There were loads of scraps left from the 3 sheets of double sided October Afternoon Thrift Shop papers so I thought I would see what else I could do with them rather than let them get buried in my scraps bags (yes that is plural!).

There were some large scraps for strips and lots of little bits which would do for a collaged paper element too ...

I was also inspired by a post about paper appliqué over on Siân's blog and thought I would try a bit of hand sewing on a page element!  Alas! I have yet again come to the conclusion that I prefer my machine for sewing.  Of course it didn't help that I was sewing through layers of card collaged with scraps of thick quality paper scraps.  Nor did it help that I'd decided to add zig-zag and blanket stitch rather than just sewing a simple straight line!
My fingers were aching by the end and I know it will be a while before I attempt anything by hand again!


My page started life as a Pencil Lines Sketch (#146)

(Pointing data for screenshots)
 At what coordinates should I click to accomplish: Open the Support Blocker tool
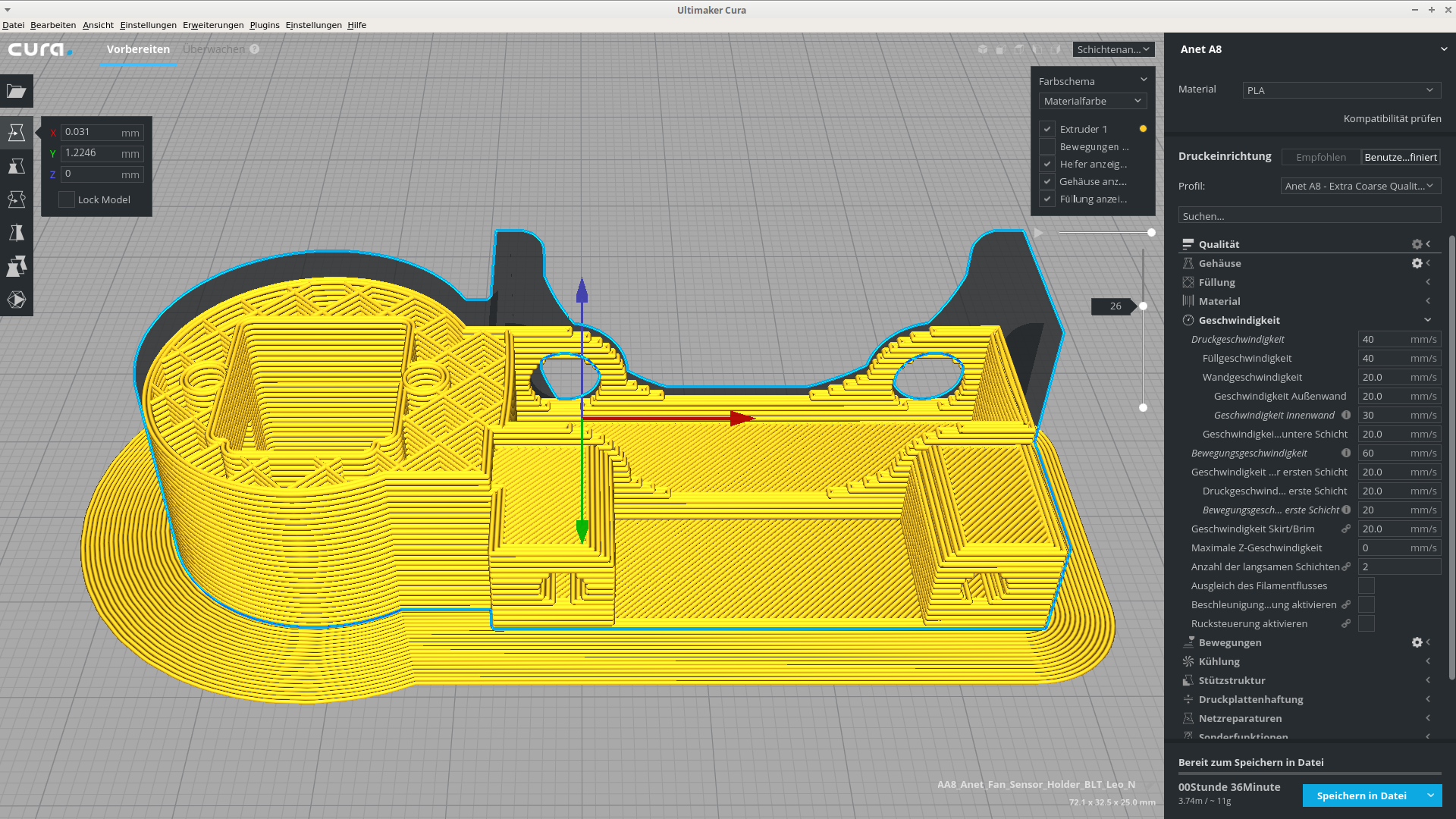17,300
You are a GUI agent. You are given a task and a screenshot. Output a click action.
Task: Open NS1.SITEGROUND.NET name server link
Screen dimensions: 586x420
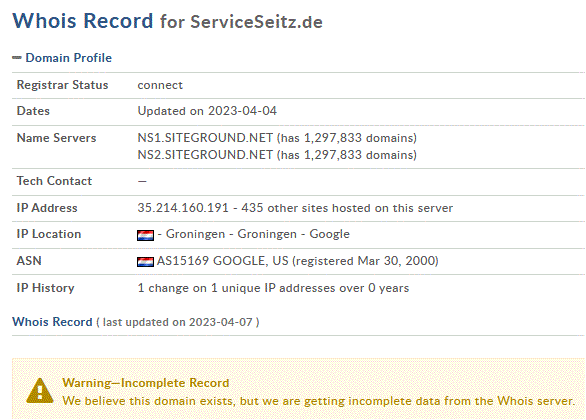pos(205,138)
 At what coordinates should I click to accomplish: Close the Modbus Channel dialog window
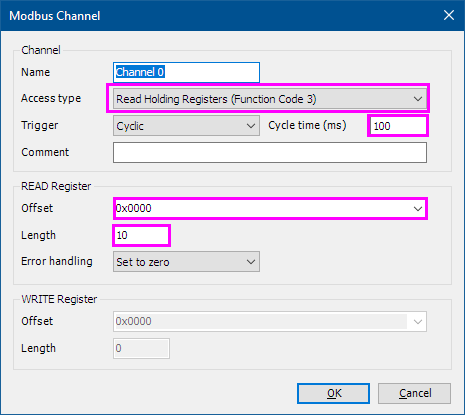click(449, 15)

- Required task 1
Output the entries from the line containing "At what coordinates should I click to accomplish: Close" through the end of the entries, copying them unchanged but leaving out the pictures.
- Required task 2
Go on with the text about the scrapbook page made from paper scraps, starting right after its last sentence.
The text and the entries have nothing to do with each other.

- Output 1
 At what coordinates should I click to accomplish: Close the Modbus Channel dialog window
click(449, 15)

- Output 2
It was much easier to machine sew the larger scraps of paper to my page and lots of fun to try out a few of the different stitch styles.  Using red stitches throughout helps unify the diverse shapes and colours on the page.  I used the free font Type-Ra for my journalling to tie in with the words from the One-of-a-Kind wordy paper.  I like this font better than Adler and other typewriter fonts because it includes more punctuation marks, including, for us Brits, the £ sign!
And I still have enough scraps from the kit to make something else.

The weekly challenges over on UKS are fun ways to motivate me, so there is a misted masked background (again using a home-made spritz from dilute ink), a symbol representing something from the photograph (my UKS team name is "The Scrappy Cats"), numbers on the page (not that difficult to do, but I included it in my title to show willing), and ribbon - the cat's whiskers :o)

4 comments:

alexa said...

Jemma, that Marble page is absolutely gorgeous! You have really inspired me to go and do some proper paper scrapping, and load up my machine. I love the way your page still has balance and space as well as all that glorious texture!

Sian said...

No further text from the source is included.